In reflection upon these things, after a time, I began to feel that the heart of memory's mystery is not actually the memory. It is the act of experience itself that is most mysterious.
We do not actually see the color of objects; we merely pick up with limited antennae--the rods and cones--a few of the different wave forms, in a narrow range of vibration, among the many deflected-off objects. Because we sense them as different, we have named them 'colors.' But the colors are not properties of objects; they occur between the object and the eye. We do not hear the sounds of the world either; we merely pick up a few of the scattering waves of pressure in the air, in a narrow range of frequency, as they tap against the stretched skin drums within our ears, and we have named them sounds. We do not smell the fragrances of the world but merely pick up a few of the escaping chemicals from the surface of nearby objects, in a narrow range of shapes that well fit the detectors within our noses, and we have called them smells.

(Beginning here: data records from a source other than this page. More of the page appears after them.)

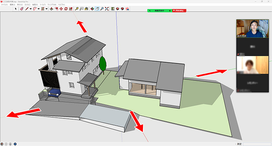Click the Zoom Extents icon
Screen dimensions: 272x146
pyautogui.click(x=107, y=9)
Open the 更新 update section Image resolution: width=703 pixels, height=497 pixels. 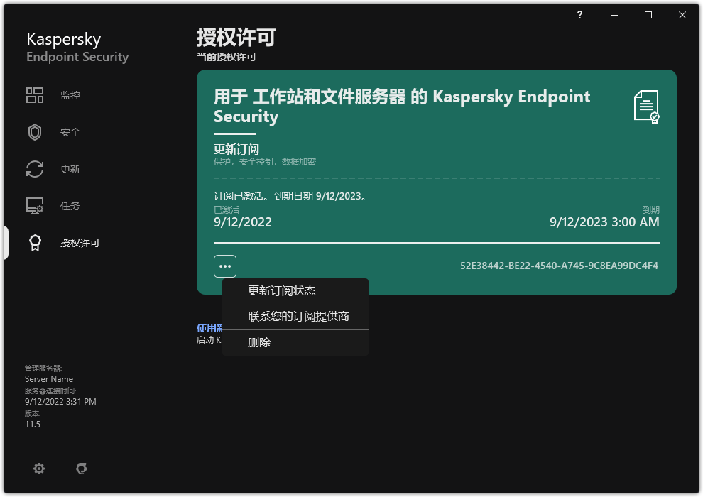click(69, 168)
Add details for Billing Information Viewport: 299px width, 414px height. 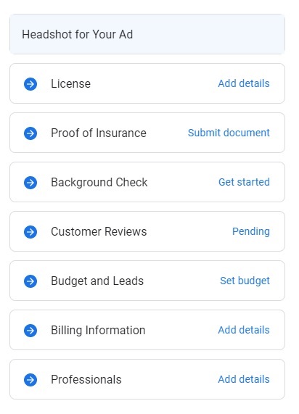pyautogui.click(x=244, y=330)
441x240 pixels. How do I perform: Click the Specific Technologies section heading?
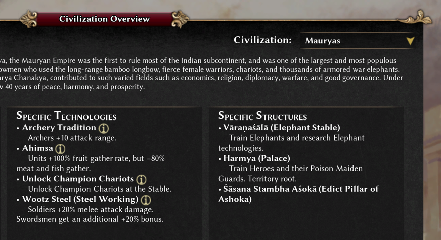tap(66, 116)
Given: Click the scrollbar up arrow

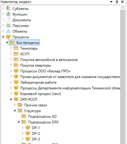Looking at the screenshot, I should click(123, 7).
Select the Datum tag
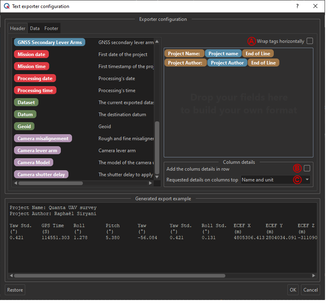 (25, 114)
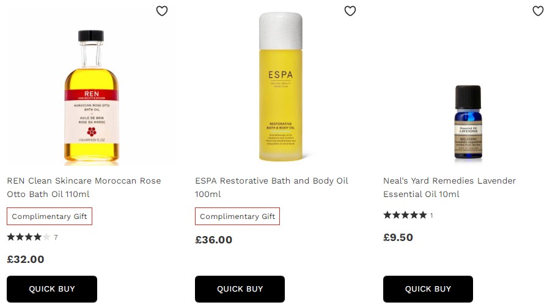Open Neal's Yard Remedies Lavender Essential Oil link
The height and width of the screenshot is (305, 547).
tap(449, 187)
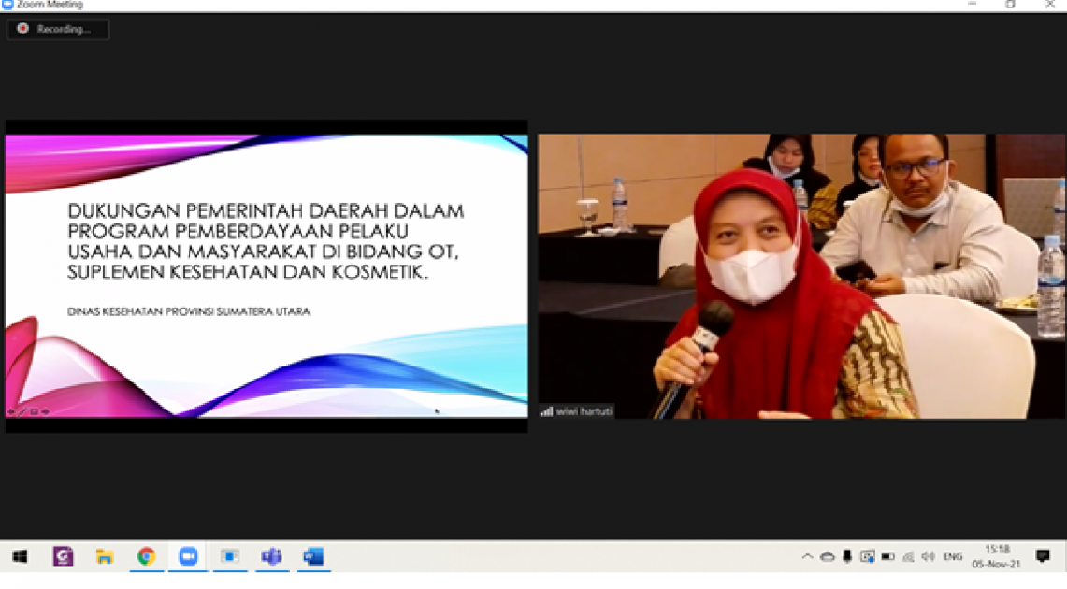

And so it is, after some years of exploration and thought, that we must conclude that the central feature of memory is its malleability. It is changeable upon the instant. New information adds to, overlays, or confuses old feelings, thoughts, and knowledge. Memory is, at the end, a site of endless construction where facades come down, beams are shifted, walls are sucked together or blown apart, all in response to the current, most urgent needs.
Mental life may be imagined as a continuous storytelling--taking bits and fitting them into a running narrative that makes sense of where we have been, what's going on now, and what to do next. It is stories that make some kind of sense of the welter of data from outside, where there is no sense. It is we who must make sense of things. 'Stories' are merely the structure we make with selected bits of input. We meet two Italians and so, on meeting the third, expect something and are pleased to find it. Now we have some kind of internal rule about Italians. True, it could be overturned on further experience, but we use our expectations like pitons to scale the side of life.
These are bits and pieces of the mystery, not given that we should understand and thereby dissolve it, but that with each new speck its depth might be expanded and we humbled.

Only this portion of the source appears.